Stored items:
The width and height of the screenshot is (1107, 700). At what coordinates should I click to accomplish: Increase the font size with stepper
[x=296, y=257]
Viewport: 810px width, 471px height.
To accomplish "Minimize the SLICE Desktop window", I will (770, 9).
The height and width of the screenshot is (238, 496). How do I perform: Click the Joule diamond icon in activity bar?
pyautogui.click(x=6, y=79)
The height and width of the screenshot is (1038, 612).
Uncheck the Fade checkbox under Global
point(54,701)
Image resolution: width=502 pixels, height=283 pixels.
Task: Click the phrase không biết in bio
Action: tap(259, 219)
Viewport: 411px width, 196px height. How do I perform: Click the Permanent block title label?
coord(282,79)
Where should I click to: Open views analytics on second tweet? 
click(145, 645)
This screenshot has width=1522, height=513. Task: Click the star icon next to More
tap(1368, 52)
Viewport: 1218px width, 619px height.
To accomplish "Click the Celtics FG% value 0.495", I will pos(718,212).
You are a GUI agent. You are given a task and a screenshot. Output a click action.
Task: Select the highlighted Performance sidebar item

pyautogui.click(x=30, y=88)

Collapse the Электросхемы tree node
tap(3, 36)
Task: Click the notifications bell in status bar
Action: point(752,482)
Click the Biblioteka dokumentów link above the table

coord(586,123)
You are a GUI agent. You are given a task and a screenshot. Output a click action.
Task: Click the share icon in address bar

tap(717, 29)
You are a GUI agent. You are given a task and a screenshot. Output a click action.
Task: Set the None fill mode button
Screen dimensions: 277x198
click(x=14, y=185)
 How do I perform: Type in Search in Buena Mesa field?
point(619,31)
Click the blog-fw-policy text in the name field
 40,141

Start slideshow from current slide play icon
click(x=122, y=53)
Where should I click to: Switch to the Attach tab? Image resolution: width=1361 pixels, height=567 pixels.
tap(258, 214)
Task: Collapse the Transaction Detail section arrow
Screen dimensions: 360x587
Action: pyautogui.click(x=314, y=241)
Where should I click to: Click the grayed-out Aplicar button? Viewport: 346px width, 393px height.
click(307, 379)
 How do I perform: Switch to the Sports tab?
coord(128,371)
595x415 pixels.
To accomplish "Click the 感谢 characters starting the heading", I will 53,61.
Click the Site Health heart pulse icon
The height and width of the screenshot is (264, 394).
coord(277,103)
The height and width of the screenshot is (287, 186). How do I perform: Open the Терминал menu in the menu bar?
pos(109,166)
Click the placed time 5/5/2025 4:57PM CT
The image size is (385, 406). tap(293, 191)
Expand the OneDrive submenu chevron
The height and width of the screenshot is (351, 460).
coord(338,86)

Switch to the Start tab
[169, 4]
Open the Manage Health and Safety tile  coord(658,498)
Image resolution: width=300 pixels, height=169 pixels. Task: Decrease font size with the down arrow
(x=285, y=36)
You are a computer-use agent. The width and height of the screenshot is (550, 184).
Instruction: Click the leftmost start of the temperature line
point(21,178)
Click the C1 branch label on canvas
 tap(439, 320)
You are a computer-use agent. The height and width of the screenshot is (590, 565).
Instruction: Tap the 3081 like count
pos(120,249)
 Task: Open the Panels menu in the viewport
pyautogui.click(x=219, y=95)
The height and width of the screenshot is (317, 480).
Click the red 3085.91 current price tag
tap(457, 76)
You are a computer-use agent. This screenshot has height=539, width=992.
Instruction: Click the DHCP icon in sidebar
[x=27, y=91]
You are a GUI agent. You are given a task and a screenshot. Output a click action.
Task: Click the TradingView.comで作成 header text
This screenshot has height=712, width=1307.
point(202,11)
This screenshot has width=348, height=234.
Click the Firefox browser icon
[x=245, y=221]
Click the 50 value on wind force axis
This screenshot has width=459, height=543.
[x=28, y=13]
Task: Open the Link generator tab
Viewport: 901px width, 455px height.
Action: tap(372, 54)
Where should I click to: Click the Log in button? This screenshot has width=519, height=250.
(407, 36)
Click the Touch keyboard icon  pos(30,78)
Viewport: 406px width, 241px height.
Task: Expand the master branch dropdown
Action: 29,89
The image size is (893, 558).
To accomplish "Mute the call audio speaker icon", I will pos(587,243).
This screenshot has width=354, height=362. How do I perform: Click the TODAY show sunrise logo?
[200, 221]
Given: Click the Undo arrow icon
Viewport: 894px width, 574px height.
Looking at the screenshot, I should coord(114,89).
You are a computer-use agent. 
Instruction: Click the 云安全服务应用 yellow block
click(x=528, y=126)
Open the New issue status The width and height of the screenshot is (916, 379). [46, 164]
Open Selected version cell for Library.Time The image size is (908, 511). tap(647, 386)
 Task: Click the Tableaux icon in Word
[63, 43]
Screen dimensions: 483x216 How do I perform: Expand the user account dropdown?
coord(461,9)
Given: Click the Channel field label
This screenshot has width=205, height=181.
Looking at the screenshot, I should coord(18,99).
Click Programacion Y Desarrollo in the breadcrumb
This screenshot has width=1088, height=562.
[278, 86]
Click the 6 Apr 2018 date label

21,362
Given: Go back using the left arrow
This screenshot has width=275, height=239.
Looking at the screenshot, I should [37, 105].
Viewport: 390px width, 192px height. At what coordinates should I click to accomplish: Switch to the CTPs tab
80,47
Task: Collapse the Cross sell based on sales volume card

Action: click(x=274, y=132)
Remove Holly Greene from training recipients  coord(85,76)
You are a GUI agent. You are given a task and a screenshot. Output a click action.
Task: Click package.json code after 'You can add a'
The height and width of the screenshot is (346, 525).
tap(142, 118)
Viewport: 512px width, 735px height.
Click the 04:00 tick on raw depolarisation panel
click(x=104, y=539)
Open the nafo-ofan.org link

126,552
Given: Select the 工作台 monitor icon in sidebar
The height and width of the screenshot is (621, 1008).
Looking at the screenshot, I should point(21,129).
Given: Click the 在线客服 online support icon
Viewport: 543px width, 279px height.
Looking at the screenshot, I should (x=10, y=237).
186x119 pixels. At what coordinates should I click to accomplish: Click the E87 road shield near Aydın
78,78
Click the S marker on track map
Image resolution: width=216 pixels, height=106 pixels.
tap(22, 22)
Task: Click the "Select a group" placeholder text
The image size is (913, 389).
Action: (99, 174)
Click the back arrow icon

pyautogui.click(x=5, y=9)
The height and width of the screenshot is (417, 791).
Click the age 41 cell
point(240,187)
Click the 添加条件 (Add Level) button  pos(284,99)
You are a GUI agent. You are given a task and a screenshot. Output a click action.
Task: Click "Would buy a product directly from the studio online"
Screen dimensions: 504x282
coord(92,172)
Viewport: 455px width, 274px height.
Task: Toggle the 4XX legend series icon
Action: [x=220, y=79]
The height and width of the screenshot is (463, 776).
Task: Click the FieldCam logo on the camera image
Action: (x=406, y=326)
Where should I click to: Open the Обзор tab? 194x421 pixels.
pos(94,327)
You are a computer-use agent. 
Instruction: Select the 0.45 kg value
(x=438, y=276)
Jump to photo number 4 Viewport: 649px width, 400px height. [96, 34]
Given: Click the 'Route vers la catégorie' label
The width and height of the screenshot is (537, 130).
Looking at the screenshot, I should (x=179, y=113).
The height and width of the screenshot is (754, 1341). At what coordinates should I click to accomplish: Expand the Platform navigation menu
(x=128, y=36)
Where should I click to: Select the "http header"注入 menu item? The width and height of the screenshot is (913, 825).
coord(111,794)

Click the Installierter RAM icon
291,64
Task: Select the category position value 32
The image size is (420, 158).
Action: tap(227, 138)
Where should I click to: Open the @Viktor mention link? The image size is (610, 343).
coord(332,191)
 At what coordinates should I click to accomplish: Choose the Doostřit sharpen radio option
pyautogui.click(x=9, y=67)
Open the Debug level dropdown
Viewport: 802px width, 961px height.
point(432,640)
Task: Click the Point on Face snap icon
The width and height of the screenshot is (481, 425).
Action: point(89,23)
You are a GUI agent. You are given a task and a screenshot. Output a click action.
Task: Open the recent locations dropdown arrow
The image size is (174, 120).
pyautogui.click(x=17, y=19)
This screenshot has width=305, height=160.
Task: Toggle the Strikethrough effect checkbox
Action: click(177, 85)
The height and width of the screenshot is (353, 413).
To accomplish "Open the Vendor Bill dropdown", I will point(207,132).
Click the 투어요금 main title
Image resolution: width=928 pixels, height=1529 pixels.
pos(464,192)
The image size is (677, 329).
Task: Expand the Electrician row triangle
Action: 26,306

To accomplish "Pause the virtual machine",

WORK ITEM: Lines holding the word "Health" should be copied from the entries above.

RESPONSE FOR THIS EXERCISE:
Click the Site Health heart pulse icon
Open the Manage Health and Safety tile  coord(658,498)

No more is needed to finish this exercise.